Re: Reserve space for specific thin logical volumes

[Date Prev][Date Next][Thread Prev][Thread Next][Date Index][Thread Index]

 



Zdenek Kabelac schreef op 13-09-2017 21:35:

We are moving here in right direction.

Yes - current thin-provisiong does not let you limit maximum number of
blocks individual thinLV can address (and snapshot is ordinary thinLV)

Every thinLV can address  exactly   LVsize/ChunkSize  blocks at most.

So basically the only options are allocation check with asynchronously derived intel that might be a few seconds late, as a way to execute some standard and general "prioritizing" policy, and an interventionalist policy that will (fs)freeze certain volumes depending on admin knowledge about what needs to happen in his/her particular instance.

This is part of the problem: you cannot calculate in advance what can happen, because by design, mayhem should not ensue, but what if your predictions are off?

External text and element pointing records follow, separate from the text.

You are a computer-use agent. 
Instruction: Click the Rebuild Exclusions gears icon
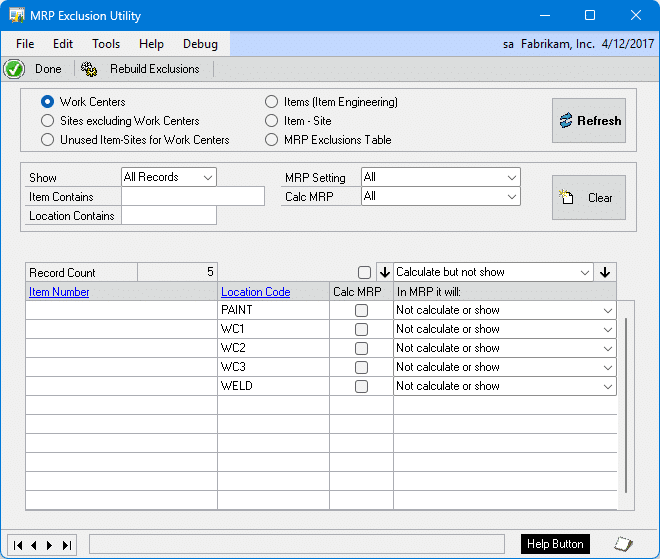point(89,69)
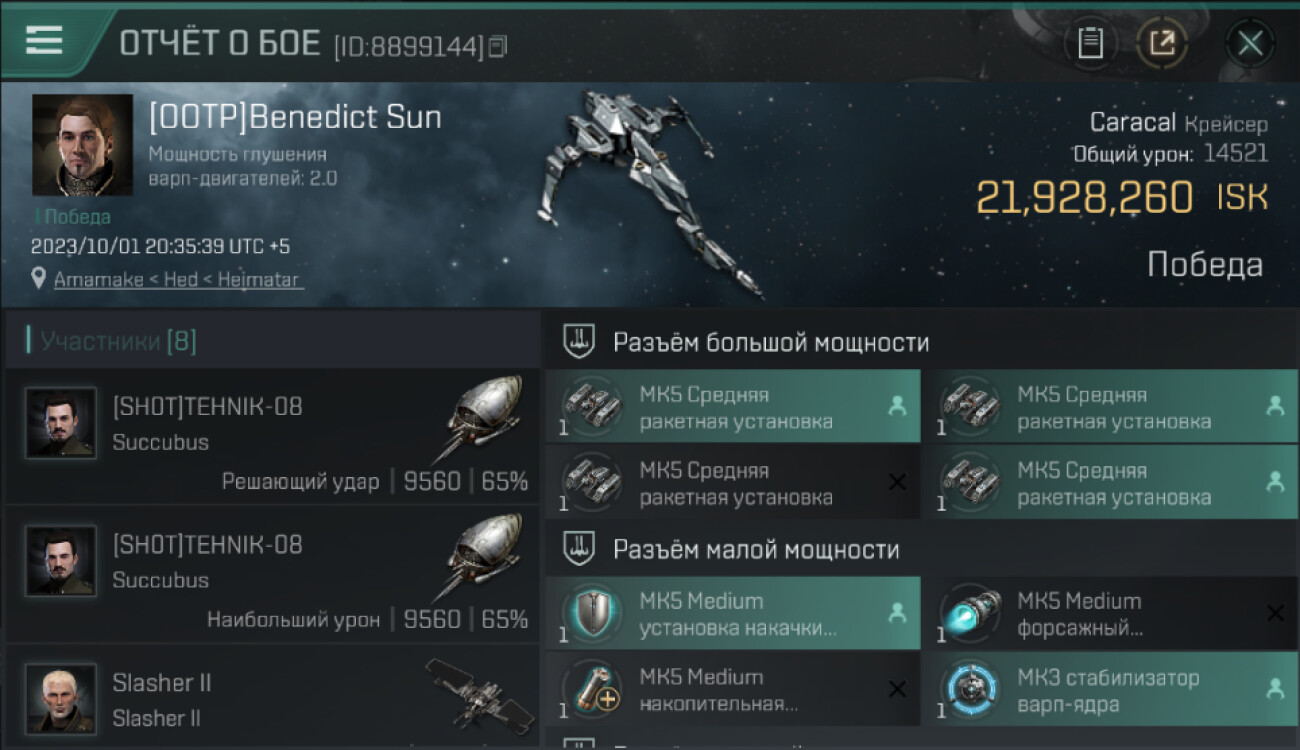
Task: Open the hamburger menu in the top left
Action: (44, 40)
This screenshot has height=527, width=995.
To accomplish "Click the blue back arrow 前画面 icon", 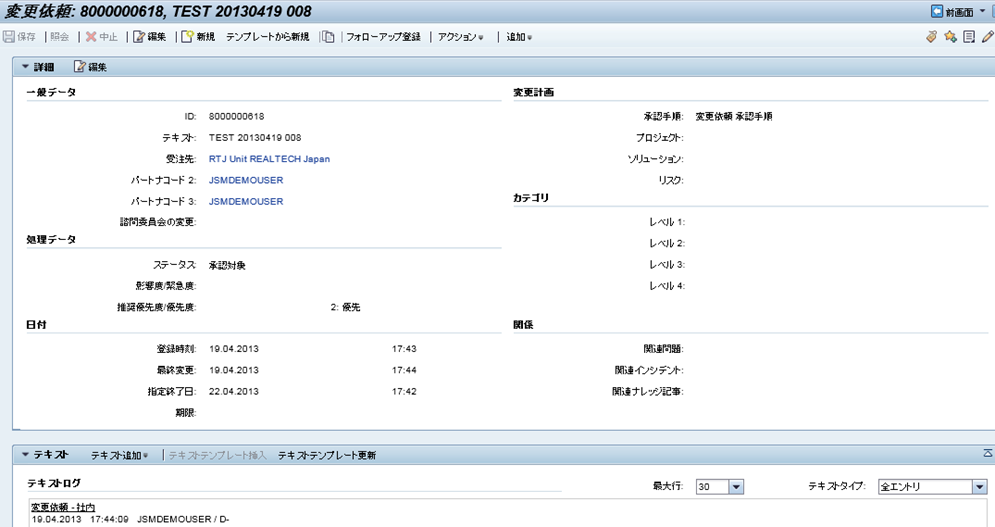I will [937, 11].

Great - 'prediction' - we getting on the same page -  prediction is
big problem....

Yes I mean my own 'system' I generally of course know how much data is on it and there is no automatic data generation.

Matthew Patton referenced quotas in some email, I didn't know how to do it as quickly when I needed it so I created a loopback mount from a fixed sized container to 'solve' that issue when I did have an unpredictable data source... :p.

But if I do create snapshots (which I do every day) when the root and boot snapshots fill up (they are on regular lvm) they get dropped which is nice, but particularly the big data volume if I really were to move a lot of data around I might need to first get rid of the snapshots or else I don't know what will happen or when.

Also my system (yes I am an "outdated moron") does not have thin_ls tool yet so when I was last active here and you mentioned that tool (thank you for that, again) I created this little script that would give me also info:

$ sudo ./thin_size_report.sh
[sudo] password for xen:
Executing self on linux/thin
Individual invocation for linux/thin

    name               pct       size
    ---------------------------------
    data            54.34%     21.69g
    sites            4.60%      1.83g
    home             6.05%      2.41g
    --------------------------------- +
    volumes         64.99%     25.95g
    snapshots        0.09%     24.00m
    --------------------------------- +
    used            65.08%     25.97g
    available       34.92%     13.94g
    --------------------------------- +
    pool size      100.00%     39.91g

The above "sizes" are not volume sizes but usage amounts.

And the % are % of total pool size.

So you can see I have 1/3 available on this 'overprovisioned' thin pool ;-).


But anyway.


Being able to set a maximum snapshot size before it gets dropped could be very nice.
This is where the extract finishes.